RECORDED DATA:

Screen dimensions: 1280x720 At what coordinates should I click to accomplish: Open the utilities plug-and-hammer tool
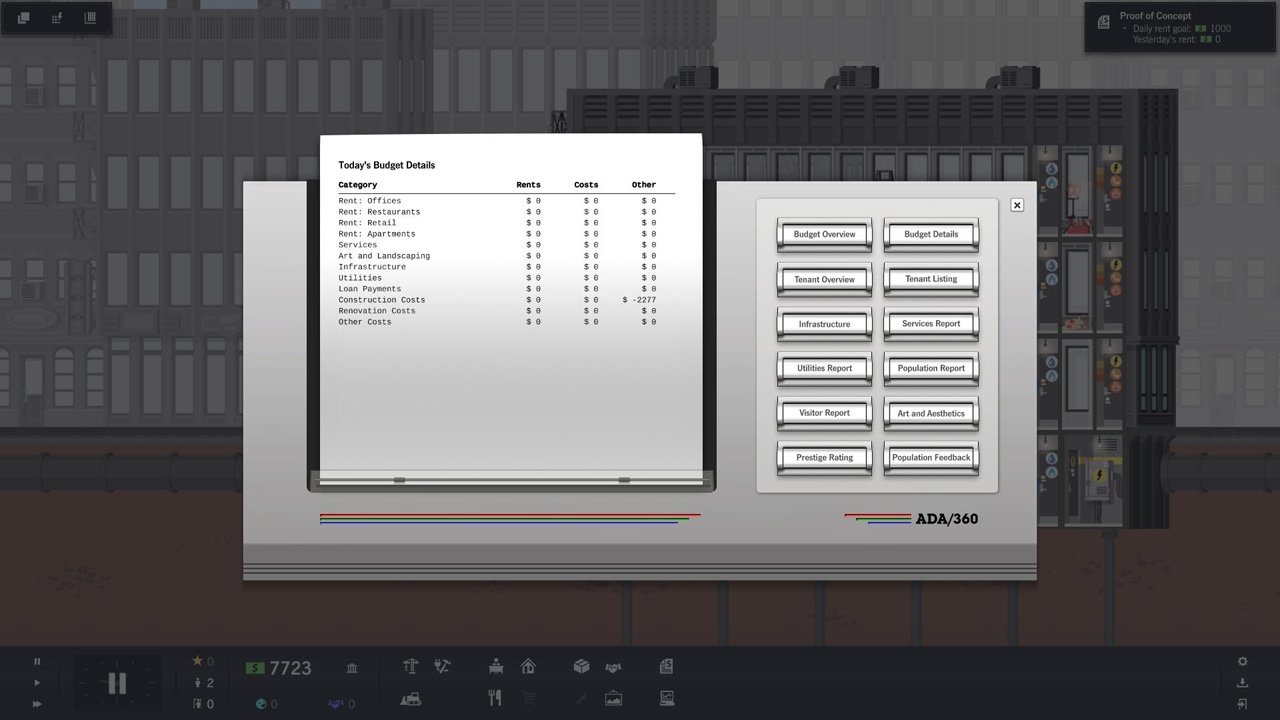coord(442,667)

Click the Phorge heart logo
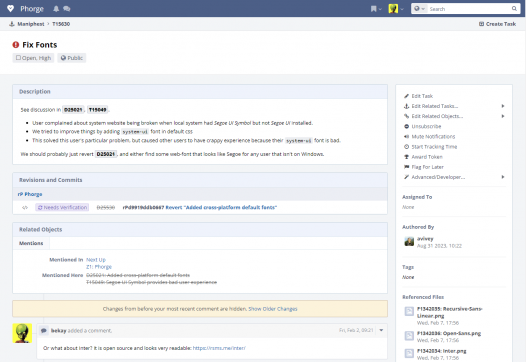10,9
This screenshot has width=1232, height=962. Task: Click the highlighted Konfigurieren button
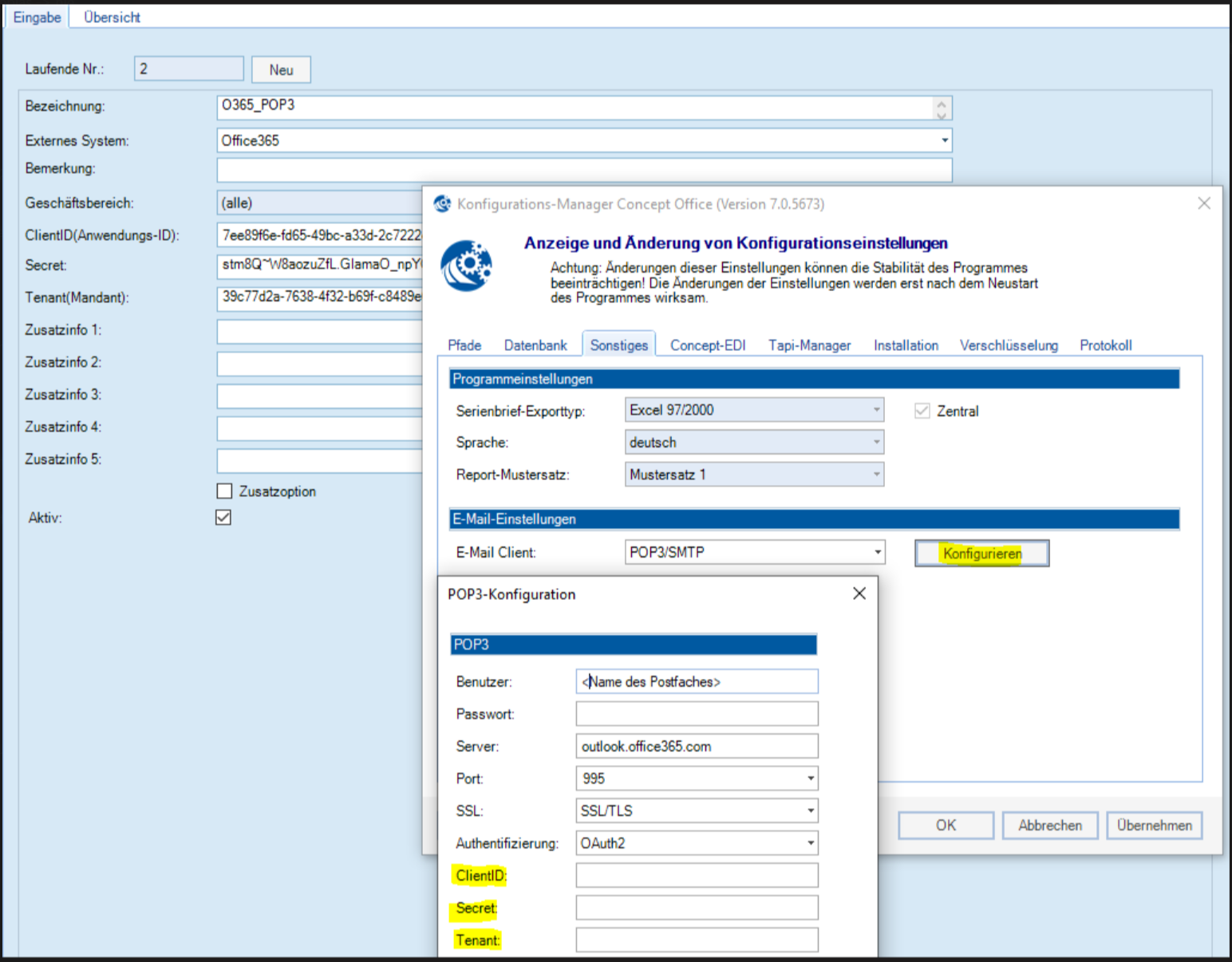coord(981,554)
* * *
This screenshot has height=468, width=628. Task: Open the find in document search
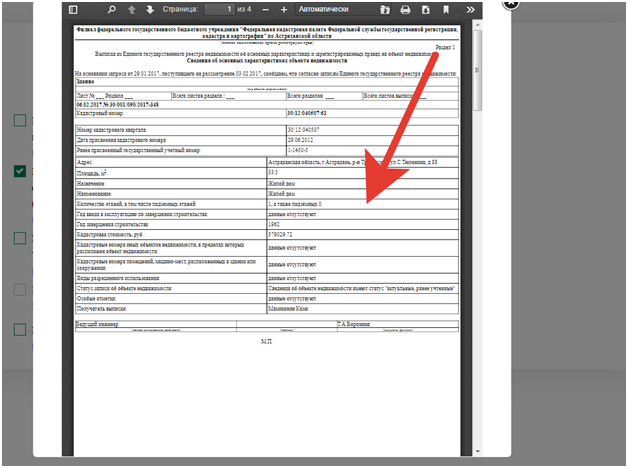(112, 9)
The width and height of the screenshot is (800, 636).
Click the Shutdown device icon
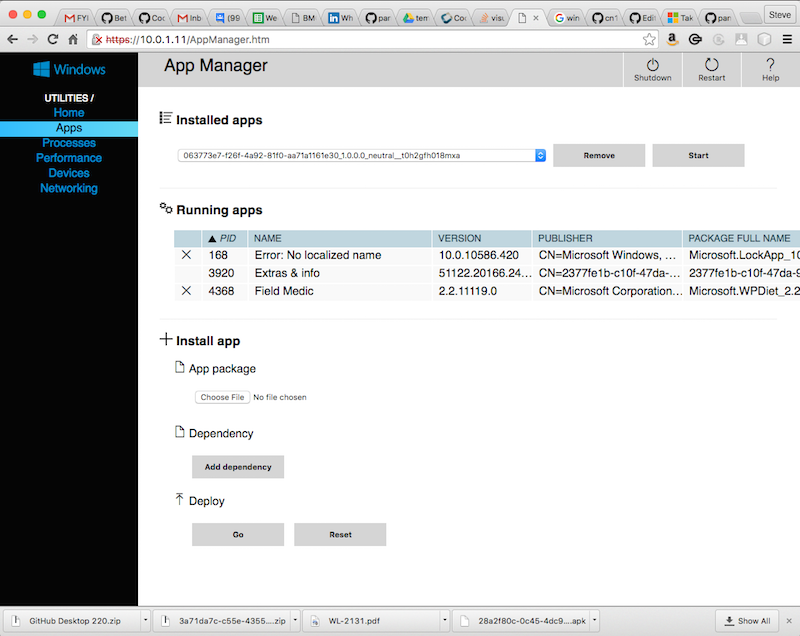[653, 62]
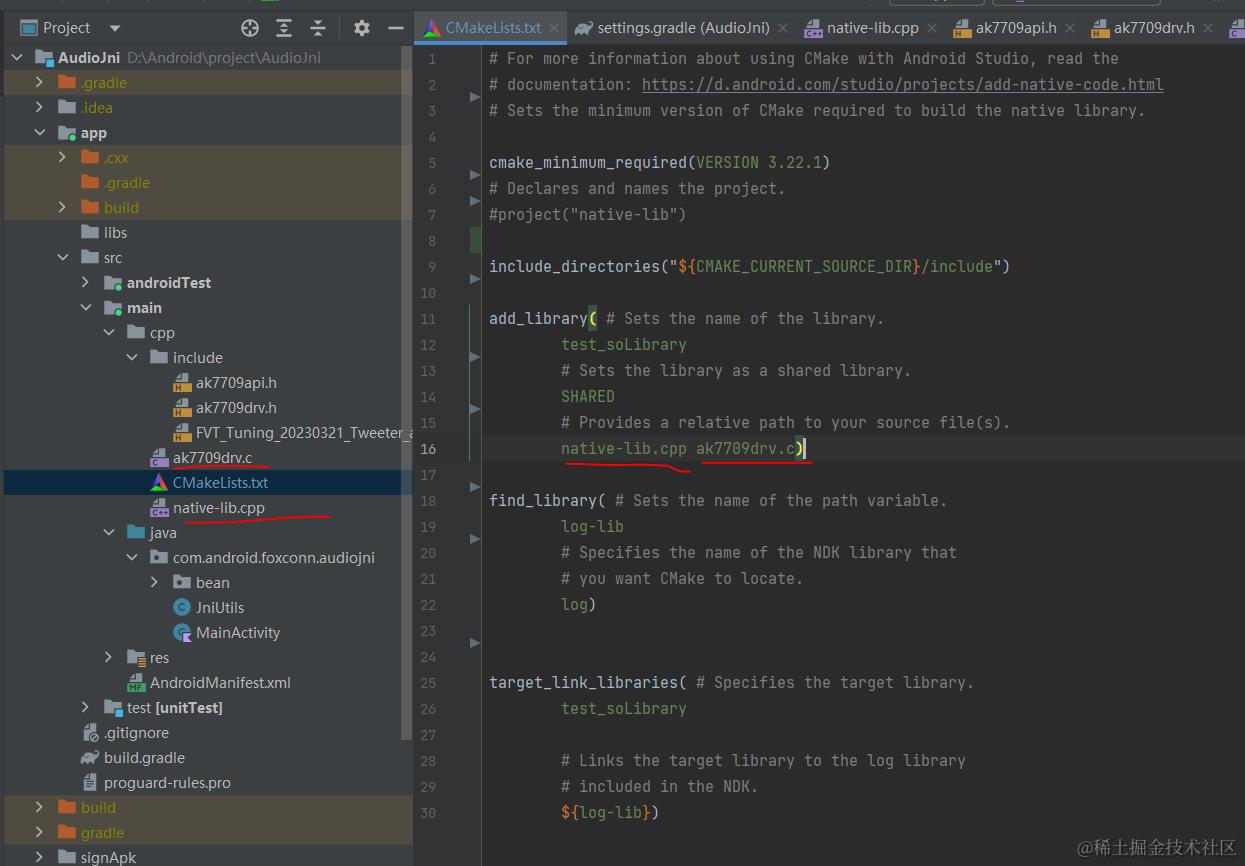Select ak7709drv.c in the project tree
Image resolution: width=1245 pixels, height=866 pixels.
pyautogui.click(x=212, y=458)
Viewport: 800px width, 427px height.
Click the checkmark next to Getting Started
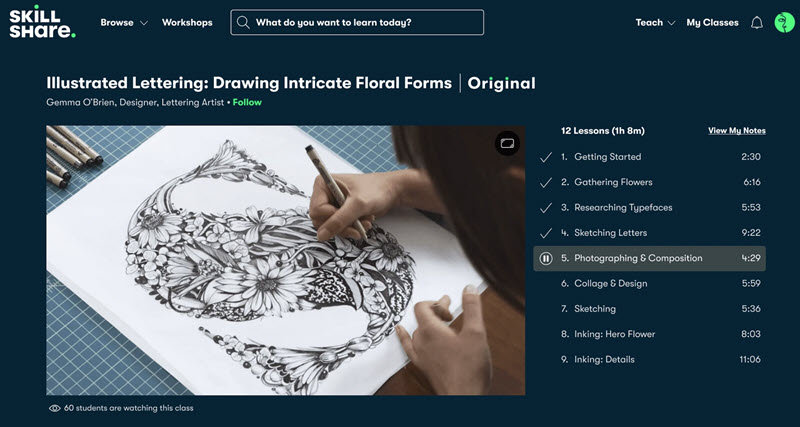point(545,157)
* * *
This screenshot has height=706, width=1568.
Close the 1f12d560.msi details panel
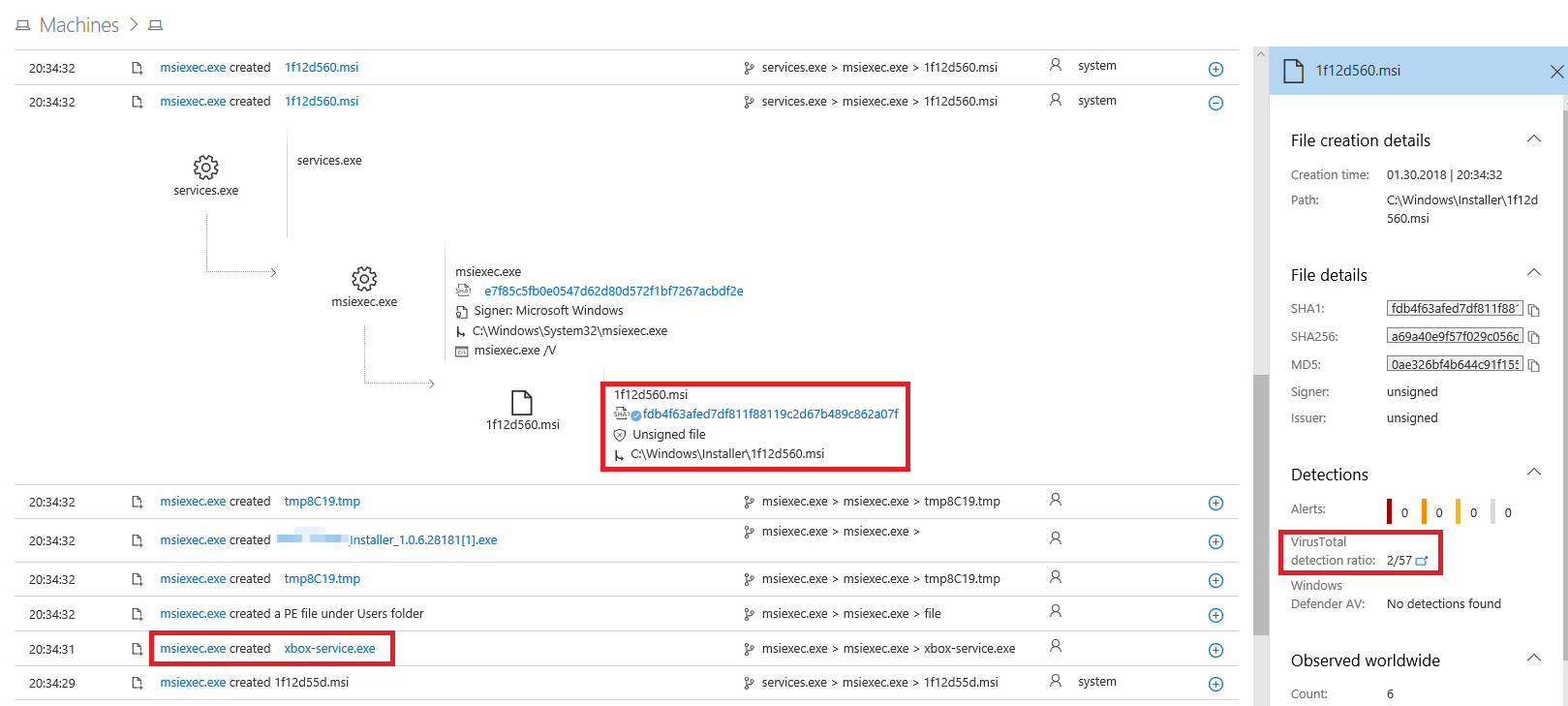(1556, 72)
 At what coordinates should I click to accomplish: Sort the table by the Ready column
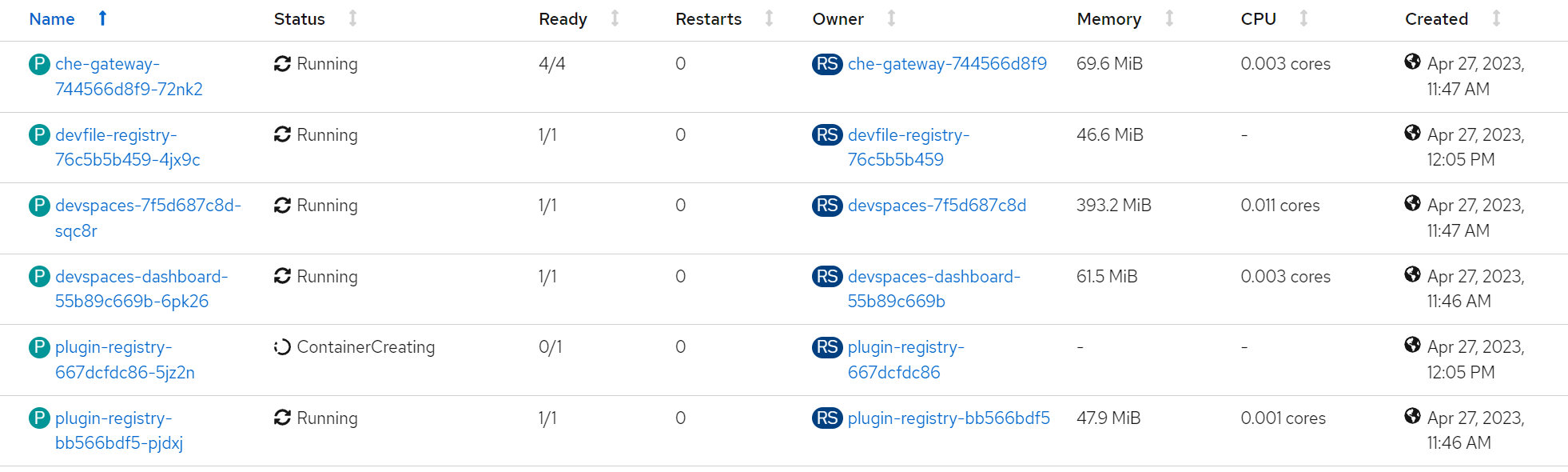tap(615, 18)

INSTRUCTIONS FOR THE TASK:
Using the data above, transcribe exactly the lines between those containing "This screenshot has height=468, width=628." and "The width and", inclusive, and leave every picture behind.

ANSWER SPACE:
This screenshot has height=468, width=628. Task: Open the find in document search
(112, 9)
The width and height of the screenshot is (800, 636).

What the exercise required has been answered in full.